Word and item position data:
####################
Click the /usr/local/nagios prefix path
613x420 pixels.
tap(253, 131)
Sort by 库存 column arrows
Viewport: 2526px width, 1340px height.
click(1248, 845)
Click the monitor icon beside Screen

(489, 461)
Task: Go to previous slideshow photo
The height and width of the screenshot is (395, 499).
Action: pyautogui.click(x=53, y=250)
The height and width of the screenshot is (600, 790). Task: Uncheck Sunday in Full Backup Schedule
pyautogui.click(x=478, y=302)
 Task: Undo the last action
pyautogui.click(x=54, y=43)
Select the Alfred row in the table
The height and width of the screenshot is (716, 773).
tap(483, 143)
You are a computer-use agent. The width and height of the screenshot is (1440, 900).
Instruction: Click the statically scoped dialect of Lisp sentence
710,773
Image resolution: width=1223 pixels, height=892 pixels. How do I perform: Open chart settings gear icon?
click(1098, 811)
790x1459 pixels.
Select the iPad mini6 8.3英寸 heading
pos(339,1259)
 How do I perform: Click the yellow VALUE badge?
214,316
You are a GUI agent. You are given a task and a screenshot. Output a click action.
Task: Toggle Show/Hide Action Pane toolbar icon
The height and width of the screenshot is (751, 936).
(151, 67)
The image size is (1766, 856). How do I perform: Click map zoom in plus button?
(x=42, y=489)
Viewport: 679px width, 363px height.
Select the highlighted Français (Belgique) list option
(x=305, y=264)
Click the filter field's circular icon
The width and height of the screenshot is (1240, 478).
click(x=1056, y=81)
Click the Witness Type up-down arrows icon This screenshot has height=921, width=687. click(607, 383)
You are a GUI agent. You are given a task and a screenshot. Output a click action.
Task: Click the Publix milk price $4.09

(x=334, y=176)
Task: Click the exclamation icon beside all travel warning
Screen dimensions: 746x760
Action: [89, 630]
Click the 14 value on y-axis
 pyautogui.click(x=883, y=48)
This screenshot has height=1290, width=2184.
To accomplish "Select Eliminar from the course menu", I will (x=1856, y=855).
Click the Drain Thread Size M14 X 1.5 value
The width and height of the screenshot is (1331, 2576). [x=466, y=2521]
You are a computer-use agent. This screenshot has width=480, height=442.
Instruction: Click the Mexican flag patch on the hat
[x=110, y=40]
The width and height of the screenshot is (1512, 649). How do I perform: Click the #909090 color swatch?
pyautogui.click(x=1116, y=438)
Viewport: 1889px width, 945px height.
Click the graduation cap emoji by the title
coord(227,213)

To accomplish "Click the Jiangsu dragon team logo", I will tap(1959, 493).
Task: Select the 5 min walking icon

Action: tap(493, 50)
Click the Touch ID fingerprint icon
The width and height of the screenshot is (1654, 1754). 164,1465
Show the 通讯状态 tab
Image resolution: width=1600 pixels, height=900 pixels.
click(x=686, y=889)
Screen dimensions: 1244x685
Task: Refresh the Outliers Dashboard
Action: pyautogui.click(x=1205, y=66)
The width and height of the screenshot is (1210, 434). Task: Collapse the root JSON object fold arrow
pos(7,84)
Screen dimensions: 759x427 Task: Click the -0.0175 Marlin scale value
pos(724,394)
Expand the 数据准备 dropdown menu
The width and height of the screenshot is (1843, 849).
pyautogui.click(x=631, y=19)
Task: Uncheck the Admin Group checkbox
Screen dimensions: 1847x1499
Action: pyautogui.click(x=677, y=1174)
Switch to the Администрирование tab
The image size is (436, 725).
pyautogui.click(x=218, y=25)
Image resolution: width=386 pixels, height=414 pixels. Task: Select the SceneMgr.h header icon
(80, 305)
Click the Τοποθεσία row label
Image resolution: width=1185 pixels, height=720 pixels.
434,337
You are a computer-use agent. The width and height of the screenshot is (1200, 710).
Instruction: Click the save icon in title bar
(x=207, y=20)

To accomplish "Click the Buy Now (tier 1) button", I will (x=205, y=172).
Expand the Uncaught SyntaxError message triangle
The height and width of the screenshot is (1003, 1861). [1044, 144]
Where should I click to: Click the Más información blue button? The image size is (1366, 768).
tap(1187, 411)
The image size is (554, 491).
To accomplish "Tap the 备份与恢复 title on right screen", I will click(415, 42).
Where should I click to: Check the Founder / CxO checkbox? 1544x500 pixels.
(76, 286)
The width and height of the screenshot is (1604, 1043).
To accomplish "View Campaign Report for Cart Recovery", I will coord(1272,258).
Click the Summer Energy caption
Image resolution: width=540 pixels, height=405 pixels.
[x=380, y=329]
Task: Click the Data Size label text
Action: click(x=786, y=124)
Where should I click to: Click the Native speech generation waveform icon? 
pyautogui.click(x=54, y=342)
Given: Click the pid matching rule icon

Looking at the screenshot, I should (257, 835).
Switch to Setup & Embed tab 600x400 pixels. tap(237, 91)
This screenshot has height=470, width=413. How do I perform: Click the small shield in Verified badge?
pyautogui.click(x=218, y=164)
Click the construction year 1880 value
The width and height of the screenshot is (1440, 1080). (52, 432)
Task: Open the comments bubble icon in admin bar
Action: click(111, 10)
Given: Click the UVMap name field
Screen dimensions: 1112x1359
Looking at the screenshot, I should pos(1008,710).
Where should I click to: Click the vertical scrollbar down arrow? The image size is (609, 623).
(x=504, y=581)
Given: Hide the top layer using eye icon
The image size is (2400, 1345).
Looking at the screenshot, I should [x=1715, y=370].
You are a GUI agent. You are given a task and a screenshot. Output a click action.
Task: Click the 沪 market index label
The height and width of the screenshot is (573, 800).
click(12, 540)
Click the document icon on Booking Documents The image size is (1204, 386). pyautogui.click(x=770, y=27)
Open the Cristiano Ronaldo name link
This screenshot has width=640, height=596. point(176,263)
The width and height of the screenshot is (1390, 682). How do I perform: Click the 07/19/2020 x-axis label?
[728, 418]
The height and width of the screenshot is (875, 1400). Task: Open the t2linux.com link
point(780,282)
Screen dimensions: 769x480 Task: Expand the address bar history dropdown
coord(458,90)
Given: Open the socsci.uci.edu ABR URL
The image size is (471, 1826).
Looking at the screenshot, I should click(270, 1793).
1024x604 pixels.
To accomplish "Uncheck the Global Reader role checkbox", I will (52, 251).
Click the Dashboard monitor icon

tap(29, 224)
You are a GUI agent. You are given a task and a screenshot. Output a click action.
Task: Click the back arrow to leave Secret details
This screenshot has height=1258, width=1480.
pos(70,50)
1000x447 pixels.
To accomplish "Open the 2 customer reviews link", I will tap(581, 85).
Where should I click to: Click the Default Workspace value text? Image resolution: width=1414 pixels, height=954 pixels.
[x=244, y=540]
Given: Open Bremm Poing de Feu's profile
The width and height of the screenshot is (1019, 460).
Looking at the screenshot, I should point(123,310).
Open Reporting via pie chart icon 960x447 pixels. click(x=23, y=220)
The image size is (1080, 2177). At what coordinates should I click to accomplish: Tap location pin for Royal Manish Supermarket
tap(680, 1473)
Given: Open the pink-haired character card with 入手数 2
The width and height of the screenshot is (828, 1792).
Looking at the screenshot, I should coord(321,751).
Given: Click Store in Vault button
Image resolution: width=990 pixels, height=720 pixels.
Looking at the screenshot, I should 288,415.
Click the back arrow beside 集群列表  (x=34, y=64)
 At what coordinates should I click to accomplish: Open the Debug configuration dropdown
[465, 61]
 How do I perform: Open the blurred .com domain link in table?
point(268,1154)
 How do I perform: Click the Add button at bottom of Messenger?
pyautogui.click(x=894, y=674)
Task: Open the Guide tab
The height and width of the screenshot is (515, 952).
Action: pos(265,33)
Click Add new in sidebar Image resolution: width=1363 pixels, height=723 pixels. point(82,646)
####################
WRITTEN PROBLEM: Copy out every line of the material above so it reads identically, with nothing altered.

EXPECTED ANSWER:
Click the /usr/local/nagios prefix path
613x420 pixels.
tap(253, 131)
Sort by 库存 column arrows
Viewport: 2526px width, 1340px height.
click(1248, 845)
Click the monitor icon beside Screen

(489, 461)
Task: Go to previous slideshow photo
The height and width of the screenshot is (395, 499).
Action: pyautogui.click(x=53, y=250)
The height and width of the screenshot is (600, 790). Task: Uncheck Sunday in Full Backup Schedule
pyautogui.click(x=478, y=302)
 Task: Undo the last action
pyautogui.click(x=54, y=43)
Select the Alfred row in the table
The height and width of the screenshot is (716, 773).
tap(483, 143)
You are a computer-use agent. The width and height of the screenshot is (1440, 900).
Instruction: Click the statically scoped dialect of Lisp sentence
710,773
Image resolution: width=1223 pixels, height=892 pixels. How do I perform: Open chart settings gear icon?
click(1098, 811)
790x1459 pixels.
Select the iPad mini6 8.3英寸 heading
pos(339,1259)
 How do I perform: Click the yellow VALUE badge?
214,316
You are a GUI agent. You are given a task and a screenshot. Output a click action.
Task: Toggle Show/Hide Action Pane toolbar icon
The height and width of the screenshot is (751, 936).
(151, 67)
The image size is (1766, 856). How do I perform: Click map zoom in plus button?
(x=42, y=489)
Viewport: 679px width, 363px height.
Select the highlighted Français (Belgique) list option
(x=305, y=264)
Click the filter field's circular icon
The width and height of the screenshot is (1240, 478).
click(x=1056, y=81)
Click the Witness Type up-down arrows icon This screenshot has height=921, width=687. click(607, 383)
You are a GUI agent. You are given a task and a screenshot. Output a click action.
Task: Click the Publix milk price $4.09

(x=334, y=176)
Task: Click the exclamation icon beside all travel warning
Screen dimensions: 746x760
Action: [89, 630]
Click the 14 value on y-axis
 pyautogui.click(x=883, y=48)
This screenshot has height=1290, width=2184.
To accomplish "Select Eliminar from the course menu", I will (x=1856, y=855).
Click the Drain Thread Size M14 X 1.5 value
The width and height of the screenshot is (1331, 2576). [x=466, y=2521]
You are a computer-use agent. This screenshot has width=480, height=442.
Instruction: Click the Mexican flag patch on the hat
[x=110, y=40]
The width and height of the screenshot is (1512, 649). How do I perform: Click the #909090 color swatch?
pyautogui.click(x=1116, y=438)
Viewport: 1889px width, 945px height.
Click the graduation cap emoji by the title
coord(227,213)

To accomplish "Click the Jiangsu dragon team logo", I will tap(1959, 493).
Task: Select the 5 min walking icon

Action: tap(493, 50)
Click the Touch ID fingerprint icon
The width and height of the screenshot is (1654, 1754). 164,1465
Show the 通讯状态 tab
Image resolution: width=1600 pixels, height=900 pixels.
click(x=686, y=889)
Screen dimensions: 1244x685
Task: Refresh the Outliers Dashboard
Action: pyautogui.click(x=1205, y=66)
The width and height of the screenshot is (1210, 434). Task: Collapse the root JSON object fold arrow
pos(7,84)
Screen dimensions: 759x427 Task: Click the -0.0175 Marlin scale value
pos(724,394)
Expand the 数据准备 dropdown menu
The width and height of the screenshot is (1843, 849).
pyautogui.click(x=631, y=19)
Task: Uncheck the Admin Group checkbox
Screen dimensions: 1847x1499
Action: pyautogui.click(x=677, y=1174)
Switch to the Администрирование tab
The image size is (436, 725).
pyautogui.click(x=218, y=25)
Image resolution: width=386 pixels, height=414 pixels. Task: Select the SceneMgr.h header icon
(80, 305)
Click the Τοποθεσία row label
Image resolution: width=1185 pixels, height=720 pixels.
434,337
You are a computer-use agent. The width and height of the screenshot is (1200, 710).
Instruction: Click the save icon in title bar
(x=207, y=20)

To accomplish "Click the Buy Now (tier 1) button", I will (x=205, y=172).
Expand the Uncaught SyntaxError message triangle
The height and width of the screenshot is (1003, 1861). [1044, 144]
Where should I click to: Click the Más información blue button? The image size is (1366, 768).
tap(1187, 411)
The image size is (554, 491).
To accomplish "Tap the 备份与恢复 title on right screen", I will click(415, 42).
Where should I click to: Check the Founder / CxO checkbox? 1544x500 pixels.
(76, 286)
The width and height of the screenshot is (1604, 1043).
To accomplish "View Campaign Report for Cart Recovery", I will coord(1272,258).
Click the Summer Energy caption
Image resolution: width=540 pixels, height=405 pixels.
[x=380, y=329]
Task: Click the Data Size label text
Action: click(x=786, y=124)
Where should I click to: Click the Native speech generation waveform icon? 
pyautogui.click(x=54, y=342)
Given: Click the pid matching rule icon

Looking at the screenshot, I should (257, 835).
Switch to Setup & Embed tab 600x400 pixels. tap(237, 91)
This screenshot has height=470, width=413. How do I perform: Click the small shield in Verified badge?
pyautogui.click(x=218, y=164)
Click the construction year 1880 value
The width and height of the screenshot is (1440, 1080). (52, 432)
Task: Open the comments bubble icon in admin bar
Action: click(111, 10)
Given: Click the UVMap name field
Screen dimensions: 1112x1359
Looking at the screenshot, I should pos(1008,710).
Where should I click to: Click the vertical scrollbar down arrow? The image size is (609, 623).
(x=504, y=581)
Given: Hide the top layer using eye icon
The image size is (2400, 1345).
Looking at the screenshot, I should [x=1715, y=370].
You are a GUI agent. You are given a task and a screenshot. Output a click action.
Task: Click the 沪 market index label
The height and width of the screenshot is (573, 800).
click(12, 540)
Click the document icon on Booking Documents The image size is (1204, 386). pyautogui.click(x=770, y=27)
Open the Cristiano Ronaldo name link
This screenshot has width=640, height=596. point(176,263)
The width and height of the screenshot is (1390, 682). How do I perform: Click the 07/19/2020 x-axis label?
[728, 418]
The height and width of the screenshot is (875, 1400). Task: Open the t2linux.com link
point(780,282)
Screen dimensions: 769x480 Task: Expand the address bar history dropdown
coord(458,90)
Given: Open the socsci.uci.edu ABR URL
The image size is (471, 1826).
Looking at the screenshot, I should click(270, 1793).
1024x604 pixels.
To accomplish "Uncheck the Global Reader role checkbox", I will (52, 251).
Click the Dashboard monitor icon

tap(29, 224)
You are a GUI agent. You are given a task and a screenshot. Output a click action.
Task: Click the back arrow to leave Secret details
This screenshot has height=1258, width=1480.
pos(70,50)
1000x447 pixels.
To accomplish "Open the 2 customer reviews link", I will tap(581, 85).
Where should I click to: Click the Default Workspace value text? Image resolution: width=1414 pixels, height=954 pixels.
[x=244, y=540]
Given: Open Bremm Poing de Feu's profile
The width and height of the screenshot is (1019, 460).
Looking at the screenshot, I should point(123,310).
Open Reporting via pie chart icon 960x447 pixels. click(x=23, y=220)
The image size is (1080, 2177). At what coordinates should I click to accomplish: Tap location pin for Royal Manish Supermarket
tap(680, 1473)
Given: Open the pink-haired character card with 入手数 2
The width and height of the screenshot is (828, 1792).
Looking at the screenshot, I should coord(321,751).
Given: Click Store in Vault button
Image resolution: width=990 pixels, height=720 pixels.
Looking at the screenshot, I should 288,415.
Click the back arrow beside 集群列表  (x=34, y=64)
 At what coordinates should I click to accomplish: Open the Debug configuration dropdown
[465, 61]
 How do I perform: Open the blurred .com domain link in table?
point(268,1154)
 How do I perform: Click the Add button at bottom of Messenger?
pyautogui.click(x=894, y=674)
Task: Open the Guide tab
The height and width of the screenshot is (515, 952).
Action: pos(265,33)
Click Add new in sidebar Image resolution: width=1363 pixels, height=723 pixels. point(82,646)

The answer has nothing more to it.